What they talked about was the fairly modern evangelical tradition and its emphasis on the salesmanship of spreading the gospel. It's tough for introverts, they say, who are evangelicals, because it's hard to go out and sell Christ to someone, and to close the deal, and to share your testimony. And there's a great emphasis on all of that, and introverts most likely aren't as successful as extroverts.
And Mary pointed out that it's odd, because really, all the great religious figures, and not just christian ones, were often solitary. And there's a great religious tradition of religious figures being quiet and alone. Jesus went into the desert. Buddha went into the woods. Moses went into the desert. Joe Smith went into a cave. L. Ron Hubbard went into his office.

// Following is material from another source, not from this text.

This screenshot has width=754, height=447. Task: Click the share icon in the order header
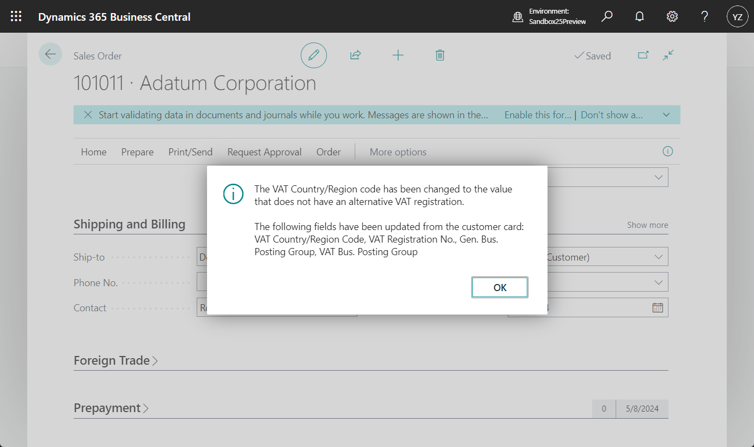(x=355, y=55)
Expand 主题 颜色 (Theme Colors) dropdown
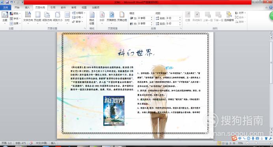273x147 pixels. 15,13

Well, Mary, I just want to say that I don't think it's odd at all. And the explanation is very simple.
Those religious figures used/needed solitude to uncover truth, to find the answers, to speak to god (or whatever), and to provide lessons to bring back to others. Evangelicals think they have the answers. They don't need 'em. They don't need thinkers. They need salesmen. And there's the disconnect.
Maybe it's one of the reasons I find evangelicals so distasteful. There's no contemplation anymore.